### YOUR ASSIGNMENT
Could you print every record below exactly as it appears?

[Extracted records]
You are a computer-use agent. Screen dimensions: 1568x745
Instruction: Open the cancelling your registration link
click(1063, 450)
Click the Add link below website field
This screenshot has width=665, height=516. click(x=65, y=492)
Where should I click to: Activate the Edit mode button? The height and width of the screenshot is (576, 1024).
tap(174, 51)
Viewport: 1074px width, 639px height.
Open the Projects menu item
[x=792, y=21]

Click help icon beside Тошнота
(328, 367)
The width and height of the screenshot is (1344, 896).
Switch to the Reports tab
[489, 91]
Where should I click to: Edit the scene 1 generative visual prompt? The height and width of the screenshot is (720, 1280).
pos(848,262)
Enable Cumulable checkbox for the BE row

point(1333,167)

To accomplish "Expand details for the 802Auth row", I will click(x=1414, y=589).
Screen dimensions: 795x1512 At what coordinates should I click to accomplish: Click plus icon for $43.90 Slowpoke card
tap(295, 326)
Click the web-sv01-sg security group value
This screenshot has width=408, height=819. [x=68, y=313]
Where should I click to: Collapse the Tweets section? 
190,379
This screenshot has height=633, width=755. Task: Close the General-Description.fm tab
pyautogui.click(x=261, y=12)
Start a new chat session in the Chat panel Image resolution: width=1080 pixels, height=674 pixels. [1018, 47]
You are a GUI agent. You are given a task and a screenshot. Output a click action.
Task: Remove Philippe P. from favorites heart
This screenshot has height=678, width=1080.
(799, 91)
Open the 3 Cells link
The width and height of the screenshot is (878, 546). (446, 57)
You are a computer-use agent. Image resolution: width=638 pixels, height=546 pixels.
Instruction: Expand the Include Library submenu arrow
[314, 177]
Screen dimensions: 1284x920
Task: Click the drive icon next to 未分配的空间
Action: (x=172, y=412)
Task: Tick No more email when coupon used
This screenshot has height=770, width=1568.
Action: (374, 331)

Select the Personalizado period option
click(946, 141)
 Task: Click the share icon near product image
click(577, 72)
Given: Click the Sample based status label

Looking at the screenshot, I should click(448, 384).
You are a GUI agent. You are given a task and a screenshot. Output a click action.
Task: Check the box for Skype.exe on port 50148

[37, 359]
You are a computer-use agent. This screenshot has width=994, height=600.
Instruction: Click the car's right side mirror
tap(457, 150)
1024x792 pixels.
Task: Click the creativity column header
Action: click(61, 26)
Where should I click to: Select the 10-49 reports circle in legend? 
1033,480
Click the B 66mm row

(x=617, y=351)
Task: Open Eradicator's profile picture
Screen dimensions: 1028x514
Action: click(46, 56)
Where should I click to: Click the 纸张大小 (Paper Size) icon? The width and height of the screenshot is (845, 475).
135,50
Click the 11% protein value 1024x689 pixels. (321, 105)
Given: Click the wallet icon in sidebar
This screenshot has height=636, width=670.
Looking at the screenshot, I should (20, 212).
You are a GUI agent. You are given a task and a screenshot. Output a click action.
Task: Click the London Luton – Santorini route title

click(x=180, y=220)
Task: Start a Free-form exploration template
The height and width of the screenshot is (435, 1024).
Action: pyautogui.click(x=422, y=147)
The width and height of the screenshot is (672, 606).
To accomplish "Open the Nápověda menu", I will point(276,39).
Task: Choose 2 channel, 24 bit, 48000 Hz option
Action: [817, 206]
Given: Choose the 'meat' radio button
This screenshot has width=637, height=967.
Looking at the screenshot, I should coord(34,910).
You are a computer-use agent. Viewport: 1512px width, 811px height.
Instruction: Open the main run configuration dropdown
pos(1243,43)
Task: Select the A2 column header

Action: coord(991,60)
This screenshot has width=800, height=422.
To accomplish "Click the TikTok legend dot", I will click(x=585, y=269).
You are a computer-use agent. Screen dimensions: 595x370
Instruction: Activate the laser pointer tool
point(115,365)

### YOUR SOLUTION
You are a computer-use agent. Screen dimensions: 1568x745
Instruction: Open the cancelling your registration link
click(1063, 450)
Click the Add link below website field
This screenshot has width=665, height=516. click(x=65, y=492)
Where should I click to: Activate the Edit mode button? The height and width of the screenshot is (576, 1024).
tap(174, 51)
Viewport: 1074px width, 639px height.
Open the Projects menu item
[x=792, y=21]

Click help icon beside Тошнота
(328, 367)
The width and height of the screenshot is (1344, 896).
Switch to the Reports tab
[489, 91]
Where should I click to: Edit the scene 1 generative visual prompt? The height and width of the screenshot is (720, 1280).
pos(848,262)
Enable Cumulable checkbox for the BE row

point(1333,167)

To accomplish "Expand details for the 802Auth row", I will click(x=1414, y=589).
Screen dimensions: 795x1512 At what coordinates should I click to accomplish: Click plus icon for $43.90 Slowpoke card
tap(295, 326)
Click the web-sv01-sg security group value
This screenshot has width=408, height=819. [x=68, y=313]
Where should I click to: Collapse the Tweets section? 
190,379
This screenshot has height=633, width=755. Task: Close the General-Description.fm tab
pyautogui.click(x=261, y=12)
Start a new chat session in the Chat panel Image resolution: width=1080 pixels, height=674 pixels. [1018, 47]
You are a GUI agent. You are given a task and a screenshot. Output a click action.
Task: Remove Philippe P. from favorites heart
This screenshot has height=678, width=1080.
(799, 91)
Open the 3 Cells link
The width and height of the screenshot is (878, 546). (446, 57)
You are a computer-use agent. Image resolution: width=638 pixels, height=546 pixels.
Instruction: Expand the Include Library submenu arrow
[314, 177]
Screen dimensions: 1284x920
Task: Click the drive icon next to 未分配的空间
Action: (x=172, y=412)
Task: Tick No more email when coupon used
This screenshot has height=770, width=1568.
Action: (374, 331)

Select the Personalizado period option
click(946, 141)
 Task: Click the share icon near product image
click(577, 72)
Given: Click the Sample based status label

Looking at the screenshot, I should click(448, 384).
You are a GUI agent. You are given a task and a screenshot. Output a click action.
Task: Check the box for Skype.exe on port 50148

[37, 359]
You are a computer-use agent. This screenshot has width=994, height=600.
Instruction: Click the car's right side mirror
tap(457, 150)
1024x792 pixels.
Task: Click the creativity column header
Action: click(61, 26)
Where should I click to: Select the 10-49 reports circle in legend? 
1033,480
Click the B 66mm row

(x=617, y=351)
Task: Open Eradicator's profile picture
Screen dimensions: 1028x514
Action: click(46, 56)
Where should I click to: Click the 纸张大小 (Paper Size) icon? The width and height of the screenshot is (845, 475).
135,50
Click the 11% protein value 1024x689 pixels. (321, 105)
Given: Click the wallet icon in sidebar
This screenshot has height=636, width=670.
Looking at the screenshot, I should (20, 212).
You are a GUI agent. You are given a task and a screenshot. Output a click action.
Task: Click the London Luton – Santorini route title

click(x=180, y=220)
Task: Start a Free-form exploration template
The height and width of the screenshot is (435, 1024).
Action: pyautogui.click(x=422, y=147)
The width and height of the screenshot is (672, 606).
To accomplish "Open the Nápověda menu", I will point(276,39).
Task: Choose 2 channel, 24 bit, 48000 Hz option
Action: [817, 206]
Given: Choose the 'meat' radio button
This screenshot has width=637, height=967.
Looking at the screenshot, I should coord(34,910).
You are a computer-use agent. Viewport: 1512px width, 811px height.
Instruction: Open the main run configuration dropdown
pos(1243,43)
Task: Select the A2 column header

Action: coord(991,60)
This screenshot has width=800, height=422.
To accomplish "Click the TikTok legend dot", I will click(x=585, y=269).
You are a computer-use agent. Screen dimensions: 595x370
Instruction: Activate the laser pointer tool
point(115,365)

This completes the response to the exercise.